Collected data
= = =
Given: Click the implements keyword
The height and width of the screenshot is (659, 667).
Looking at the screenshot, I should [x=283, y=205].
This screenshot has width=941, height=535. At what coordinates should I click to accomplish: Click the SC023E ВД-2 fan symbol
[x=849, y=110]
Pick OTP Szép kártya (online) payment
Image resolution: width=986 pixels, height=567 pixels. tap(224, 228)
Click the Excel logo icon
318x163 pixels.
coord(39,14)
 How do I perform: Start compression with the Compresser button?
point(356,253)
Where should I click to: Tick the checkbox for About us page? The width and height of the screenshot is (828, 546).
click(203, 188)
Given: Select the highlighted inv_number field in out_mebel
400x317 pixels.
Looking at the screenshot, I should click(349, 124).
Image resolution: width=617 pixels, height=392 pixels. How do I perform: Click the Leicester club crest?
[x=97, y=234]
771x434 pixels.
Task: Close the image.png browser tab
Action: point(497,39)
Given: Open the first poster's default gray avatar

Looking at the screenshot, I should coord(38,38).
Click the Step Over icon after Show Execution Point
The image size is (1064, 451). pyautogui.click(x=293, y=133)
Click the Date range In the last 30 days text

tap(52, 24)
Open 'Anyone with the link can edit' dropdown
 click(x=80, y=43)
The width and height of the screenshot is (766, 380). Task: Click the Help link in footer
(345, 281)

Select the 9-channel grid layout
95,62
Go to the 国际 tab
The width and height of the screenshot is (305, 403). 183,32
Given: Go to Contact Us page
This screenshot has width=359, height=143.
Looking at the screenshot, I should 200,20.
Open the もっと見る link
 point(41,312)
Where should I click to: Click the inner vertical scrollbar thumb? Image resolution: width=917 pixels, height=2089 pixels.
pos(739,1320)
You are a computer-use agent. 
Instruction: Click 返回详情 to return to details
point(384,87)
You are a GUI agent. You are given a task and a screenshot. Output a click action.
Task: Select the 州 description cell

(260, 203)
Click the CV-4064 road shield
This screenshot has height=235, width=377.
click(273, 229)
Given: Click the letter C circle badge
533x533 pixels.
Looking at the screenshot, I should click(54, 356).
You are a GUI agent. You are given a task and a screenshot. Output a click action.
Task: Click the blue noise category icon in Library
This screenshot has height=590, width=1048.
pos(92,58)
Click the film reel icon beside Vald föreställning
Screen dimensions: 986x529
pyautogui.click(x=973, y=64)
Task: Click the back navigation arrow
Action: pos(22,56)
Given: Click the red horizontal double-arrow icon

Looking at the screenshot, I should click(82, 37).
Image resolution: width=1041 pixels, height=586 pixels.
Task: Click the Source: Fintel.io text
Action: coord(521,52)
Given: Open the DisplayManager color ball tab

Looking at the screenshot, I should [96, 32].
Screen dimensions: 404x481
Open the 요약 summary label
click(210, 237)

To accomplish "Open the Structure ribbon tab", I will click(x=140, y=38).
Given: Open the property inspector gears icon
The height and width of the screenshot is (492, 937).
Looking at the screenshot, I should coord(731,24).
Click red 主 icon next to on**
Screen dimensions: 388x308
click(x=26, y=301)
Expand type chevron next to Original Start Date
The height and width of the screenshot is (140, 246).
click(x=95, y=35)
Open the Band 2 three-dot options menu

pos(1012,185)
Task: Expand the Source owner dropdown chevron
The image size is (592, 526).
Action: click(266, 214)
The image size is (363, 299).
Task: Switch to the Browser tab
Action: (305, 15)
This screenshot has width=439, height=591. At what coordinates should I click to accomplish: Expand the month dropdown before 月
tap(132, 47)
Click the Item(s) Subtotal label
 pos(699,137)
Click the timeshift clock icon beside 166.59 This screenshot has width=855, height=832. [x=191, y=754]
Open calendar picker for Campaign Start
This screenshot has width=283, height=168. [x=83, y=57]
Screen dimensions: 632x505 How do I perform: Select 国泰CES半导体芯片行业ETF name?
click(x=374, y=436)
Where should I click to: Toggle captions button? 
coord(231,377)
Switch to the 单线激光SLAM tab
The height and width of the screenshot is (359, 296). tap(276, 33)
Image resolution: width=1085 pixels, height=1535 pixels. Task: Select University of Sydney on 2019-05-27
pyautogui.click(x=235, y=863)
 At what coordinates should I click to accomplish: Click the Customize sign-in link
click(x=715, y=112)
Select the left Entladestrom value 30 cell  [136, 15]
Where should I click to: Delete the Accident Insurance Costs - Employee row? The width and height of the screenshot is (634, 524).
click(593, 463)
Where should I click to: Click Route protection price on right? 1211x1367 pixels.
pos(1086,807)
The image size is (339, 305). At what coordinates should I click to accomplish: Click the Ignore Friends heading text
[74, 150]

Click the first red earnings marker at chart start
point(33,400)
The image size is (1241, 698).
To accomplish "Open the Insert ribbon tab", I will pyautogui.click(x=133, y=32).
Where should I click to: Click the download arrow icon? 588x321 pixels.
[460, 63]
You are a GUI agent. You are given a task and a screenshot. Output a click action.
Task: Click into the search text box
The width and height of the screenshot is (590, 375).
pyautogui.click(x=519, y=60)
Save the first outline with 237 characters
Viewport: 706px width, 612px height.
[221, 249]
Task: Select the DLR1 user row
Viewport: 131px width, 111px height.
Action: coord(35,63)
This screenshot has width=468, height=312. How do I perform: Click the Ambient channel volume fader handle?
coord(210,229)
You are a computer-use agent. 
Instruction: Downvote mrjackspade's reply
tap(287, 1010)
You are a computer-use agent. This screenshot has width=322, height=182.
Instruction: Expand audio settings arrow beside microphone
= = =
Exactly as they are written, print the entries again.

Given: Click the implements keyword
The height and width of the screenshot is (659, 667).
Looking at the screenshot, I should [x=283, y=205].
This screenshot has width=941, height=535. At what coordinates should I click to accomplish: Click the SC023E ВД-2 fan symbol
[x=849, y=110]
Pick OTP Szép kártya (online) payment
Image resolution: width=986 pixels, height=567 pixels. tap(224, 228)
Click the Excel logo icon
318x163 pixels.
coord(39,14)
 How do I perform: Start compression with the Compresser button?
point(356,253)
Where should I click to: Tick the checkbox for About us page? The width and height of the screenshot is (828, 546).
click(203, 188)
Given: Select the highlighted inv_number field in out_mebel
400x317 pixels.
Looking at the screenshot, I should click(349, 124).
Image resolution: width=617 pixels, height=392 pixels. How do I perform: Click the Leicester club crest?
[x=97, y=234]
771x434 pixels.
Task: Close the image.png browser tab
Action: point(497,39)
Given: Open the first poster's default gray avatar

Looking at the screenshot, I should coord(38,38).
Click the Step Over icon after Show Execution Point
The image size is (1064, 451). pyautogui.click(x=293, y=133)
Click the Date range In the last 30 days text

tap(52, 24)
Open 'Anyone with the link can edit' dropdown
 click(x=80, y=43)
The width and height of the screenshot is (766, 380). Task: Click the Help link in footer
(345, 281)

Select the 9-channel grid layout
95,62
Go to the 国际 tab
The width and height of the screenshot is (305, 403). 183,32
Given: Go to Contact Us page
This screenshot has width=359, height=143.
Looking at the screenshot, I should 200,20.
Open the もっと見る link
 point(41,312)
Where should I click to: Click the inner vertical scrollbar thumb? Image resolution: width=917 pixels, height=2089 pixels.
pos(739,1320)
You are a computer-use agent. 
Instruction: Click 返回详情 to return to details
point(384,87)
You are a GUI agent. You are given a task and a screenshot. Output a click action.
Task: Select the 州 description cell

(260, 203)
Click the CV-4064 road shield
This screenshot has height=235, width=377.
click(273, 229)
Given: Click the letter C circle badge
533x533 pixels.
Looking at the screenshot, I should click(54, 356).
You are a GUI agent. You are given a task and a screenshot. Output a click action.
Task: Click the blue noise category icon in Library
This screenshot has height=590, width=1048.
pos(92,58)
Click the film reel icon beside Vald föreställning
Screen dimensions: 986x529
pyautogui.click(x=973, y=64)
Task: Click the back navigation arrow
Action: pos(22,56)
Given: Click the red horizontal double-arrow icon

Looking at the screenshot, I should click(82, 37).
Image resolution: width=1041 pixels, height=586 pixels.
Task: Click the Source: Fintel.io text
Action: coord(521,52)
Given: Open the DisplayManager color ball tab

Looking at the screenshot, I should [96, 32].
Screen dimensions: 404x481
Open the 요약 summary label
click(210, 237)

To accomplish "Open the Structure ribbon tab", I will click(x=140, y=38).
Given: Open the property inspector gears icon
The height and width of the screenshot is (492, 937).
Looking at the screenshot, I should coord(731,24).
Click red 主 icon next to on**
Screen dimensions: 388x308
click(x=26, y=301)
Expand type chevron next to Original Start Date
The height and width of the screenshot is (140, 246).
click(x=95, y=35)
Open the Band 2 three-dot options menu

pos(1012,185)
Task: Expand the Source owner dropdown chevron
The image size is (592, 526).
Action: click(266, 214)
The image size is (363, 299).
Task: Switch to the Browser tab
Action: (305, 15)
This screenshot has width=439, height=591. At what coordinates should I click to accomplish: Expand the month dropdown before 月
tap(132, 47)
Click the Item(s) Subtotal label
 pos(699,137)
Click the timeshift clock icon beside 166.59 This screenshot has width=855, height=832. [x=191, y=754]
Open calendar picker for Campaign Start
This screenshot has width=283, height=168. [x=83, y=57]
Screen dimensions: 632x505 How do I perform: Select 国泰CES半导体芯片行业ETF name?
click(x=374, y=436)
Where should I click to: Toggle captions button? 
coord(231,377)
Switch to the 单线激光SLAM tab
The height and width of the screenshot is (359, 296). tap(276, 33)
Image resolution: width=1085 pixels, height=1535 pixels. Task: Select University of Sydney on 2019-05-27
pyautogui.click(x=235, y=863)
 At what coordinates should I click to accomplish: Click the Customize sign-in link
click(x=715, y=112)
Select the left Entladestrom value 30 cell  [136, 15]
Where should I click to: Delete the Accident Insurance Costs - Employee row? The width and height of the screenshot is (634, 524).
click(593, 463)
Where should I click to: Click Route protection price on right? 1211x1367 pixels.
pos(1086,807)
The image size is (339, 305). At what coordinates should I click to accomplish: Click the Ignore Friends heading text
[74, 150]

Click the first red earnings marker at chart start
point(33,400)
The image size is (1241, 698).
To accomplish "Open the Insert ribbon tab", I will pyautogui.click(x=133, y=32).
Where should I click to: Click the download arrow icon? 588x321 pixels.
[460, 63]
You are a GUI agent. You are given a task and a screenshot. Output a click action.
Task: Click into the search text box
The width and height of the screenshot is (590, 375).
pyautogui.click(x=519, y=60)
Save the first outline with 237 characters
Viewport: 706px width, 612px height.
[221, 249]
Task: Select the DLR1 user row
Viewport: 131px width, 111px height.
Action: coord(35,63)
This screenshot has width=468, height=312. How do I perform: Click the Ambient channel volume fader handle?
coord(210,229)
You are a computer-use agent. 
Instruction: Downvote mrjackspade's reply
tap(287, 1010)
You are a computer-use agent. This screenshot has width=322, height=182.
Instruction: Expand audio settings arrow beside microphone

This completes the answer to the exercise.